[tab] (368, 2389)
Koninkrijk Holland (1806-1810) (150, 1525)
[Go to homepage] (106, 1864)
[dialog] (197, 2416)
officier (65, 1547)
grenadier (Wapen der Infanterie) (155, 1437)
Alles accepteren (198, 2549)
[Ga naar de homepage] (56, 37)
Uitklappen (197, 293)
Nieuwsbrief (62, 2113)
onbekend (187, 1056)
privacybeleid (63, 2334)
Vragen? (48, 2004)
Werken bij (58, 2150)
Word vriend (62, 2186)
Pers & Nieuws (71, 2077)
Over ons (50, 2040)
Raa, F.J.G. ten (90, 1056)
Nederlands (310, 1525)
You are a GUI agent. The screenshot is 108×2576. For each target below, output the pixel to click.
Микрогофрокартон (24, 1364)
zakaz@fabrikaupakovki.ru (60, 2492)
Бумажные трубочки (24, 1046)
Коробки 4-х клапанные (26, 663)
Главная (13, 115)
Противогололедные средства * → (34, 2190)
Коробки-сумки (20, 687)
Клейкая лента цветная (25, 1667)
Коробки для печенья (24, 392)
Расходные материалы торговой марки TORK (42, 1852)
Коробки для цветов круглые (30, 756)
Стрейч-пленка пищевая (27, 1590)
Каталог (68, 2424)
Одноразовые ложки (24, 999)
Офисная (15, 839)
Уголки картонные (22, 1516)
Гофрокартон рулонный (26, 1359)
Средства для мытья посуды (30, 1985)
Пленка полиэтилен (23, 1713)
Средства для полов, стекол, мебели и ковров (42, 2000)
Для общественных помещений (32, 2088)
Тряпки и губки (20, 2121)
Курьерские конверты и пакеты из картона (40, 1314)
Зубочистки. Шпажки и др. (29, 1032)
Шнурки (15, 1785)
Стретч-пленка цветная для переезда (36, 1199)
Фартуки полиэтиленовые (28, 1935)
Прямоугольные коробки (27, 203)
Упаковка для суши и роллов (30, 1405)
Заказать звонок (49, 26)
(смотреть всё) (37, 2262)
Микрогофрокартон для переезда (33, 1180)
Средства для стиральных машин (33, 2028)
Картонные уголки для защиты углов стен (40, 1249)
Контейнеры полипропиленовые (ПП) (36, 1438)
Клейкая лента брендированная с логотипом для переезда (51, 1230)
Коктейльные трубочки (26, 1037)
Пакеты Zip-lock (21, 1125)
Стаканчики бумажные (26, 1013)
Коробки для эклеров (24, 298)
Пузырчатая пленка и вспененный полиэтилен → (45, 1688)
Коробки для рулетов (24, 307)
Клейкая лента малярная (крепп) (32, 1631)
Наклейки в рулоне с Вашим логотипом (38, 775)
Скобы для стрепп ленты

◆ ◆ ◆ ◆

— Description of the task —
Search the entries for the string "цветная" and collect each line that has it.

— Task solution —
Клейкая лента цветная (25, 1667)
Стретч-пленка цветная для переезда (36, 1199)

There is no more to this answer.